Republic — Jin Jiang

July 11, 2024

Republics, as it were, are spaces of contradiction — the citizens’ collective supreme authority refracted through the figures of their representatives — whose political legitimacy remains perpetually contestable; democratic republics find themselves afflicted by indecision and chaos, while more authoritarian ones risk subsuming the people’s will under hollow categories of representation. In virtually all its blueprints, however, lies the vision of a utopian order bolstered by realizations of certain ideals: freedom, justice, equality, among others. These ideals attempt to resolve the aforementioned contradictions regarding power and sovereignty, and while they sometimes come close, most end up masking them. Americans, for example, don’t necessarily believe in the Declaration of Independence’s proclamation of “certain inalienable Rights” in practice, but they act and speak as if theory still held true, if it ever did.

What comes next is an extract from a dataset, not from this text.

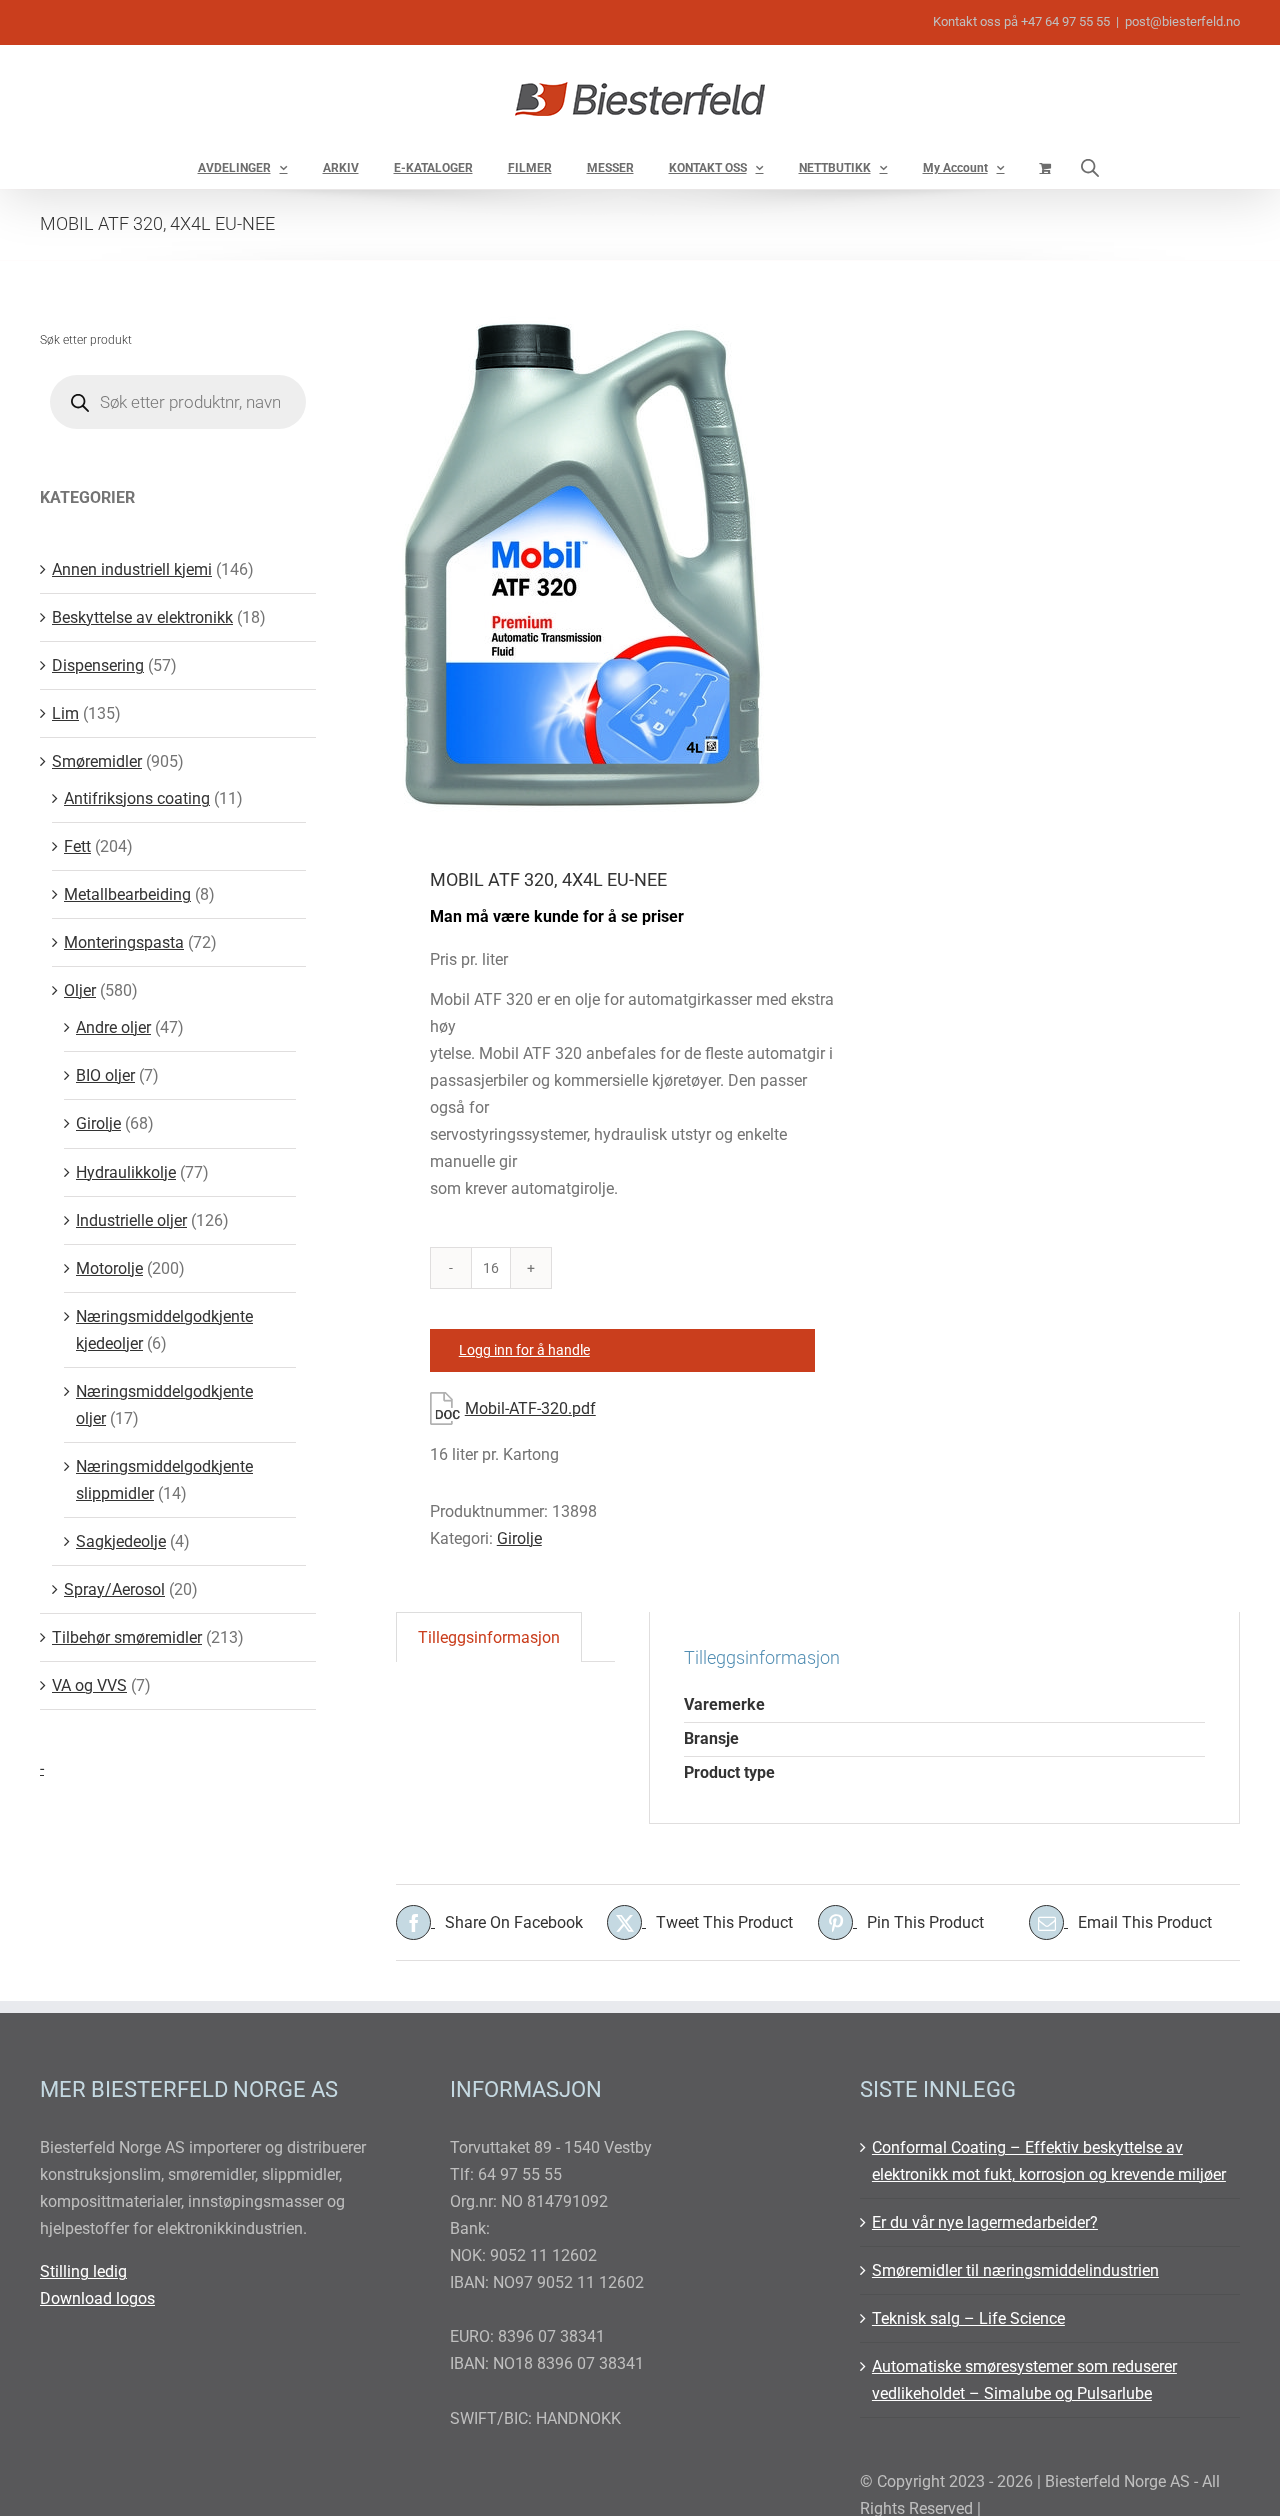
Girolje (519, 1538)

Republic, Jin Jiang’s documentary situated across the pond in the bustle of Beijing, examines contradictions of a somewhat different sort, although the fundamental tension between theory and practice persists. Beijing, a capital of 22 million stretching over 6,300 square miles, finds its microcosm in six square meters of hippie territory occupied by one Li Eryang, self-styled leader of the film’s titular commune. To the extent that Li can be said to lead, it’s in his ostensible ownership of the cramped space — likely within an apartment complex, sans personal toilet — and his attempts at revolutionary charisma. This charisma, though, isn’t steeped in political rebellion; Li praises the ideological socialism espoused by China’s leader, Xi Jinping, and decries (initially, at least) the tendency for artists to shun its strictures in favor of hedonistic individualism. But it serves as a personal justification nonetheless, insofar as ideological socialism has manifested uneasily alongside practical cut-throat capitalism for him and his peers.

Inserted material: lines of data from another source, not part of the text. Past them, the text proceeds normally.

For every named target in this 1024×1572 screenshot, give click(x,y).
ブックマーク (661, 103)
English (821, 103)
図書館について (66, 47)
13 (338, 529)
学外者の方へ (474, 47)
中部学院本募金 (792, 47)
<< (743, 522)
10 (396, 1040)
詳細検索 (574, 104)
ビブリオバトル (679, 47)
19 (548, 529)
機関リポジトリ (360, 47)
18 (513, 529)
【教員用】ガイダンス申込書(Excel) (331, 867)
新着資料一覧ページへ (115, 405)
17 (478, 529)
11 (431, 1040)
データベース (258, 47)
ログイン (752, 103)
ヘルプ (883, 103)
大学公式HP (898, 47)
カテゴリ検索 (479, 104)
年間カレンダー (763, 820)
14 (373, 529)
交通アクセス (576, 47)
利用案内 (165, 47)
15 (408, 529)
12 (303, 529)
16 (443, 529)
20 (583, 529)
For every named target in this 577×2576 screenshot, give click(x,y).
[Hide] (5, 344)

The response of the Republic’s denizens to capitalism’s demands on them forms the crux of Jin’s observational work: shot on handheld and revealing virtually all sides of this cramped corner of the world, Republic quickly unravels the blind and fiery idealism of its pseudo-socialists who, while living hand-to-mouth in a repudiation of consumerist desire, nonetheless depend heavily on the system at large for survival. Debt-ridden from deferred credit payments and eking out a living, possibly through online gambling, Li and co. discuss drugs, Bob Dylan, and the drudgery of the mainstream nine-to-five whilst cooped up together, cooking impromptu meals and zoning out to the light guitar riffs of a more optimistic countercultural era. Their views waver and change over time; what is, at turns, a “Subculture Hub” and “Trashie Center” becomes, through the film’s runtime, a place of dormant cynicism. Conscious of the unsustainability of their lifestyle, not to mention the aimlessness of their endeavors soon made apparent, the groupies wander in and out of their muted state of affairs, neither too passionate to precipitate a shift towards activism nor desperate enough to renounce their membership point-blank. Through the liminal proceedings of this microcosm, Republic offers an intimate portrait of anxiety nested within ennui.

DIRECTOR: Jin Jiang;  DISTRIBUTOR: Metrograph Pictures;  IN THEATERS: July 12;  RUNTIME: 1 hr. 47 min.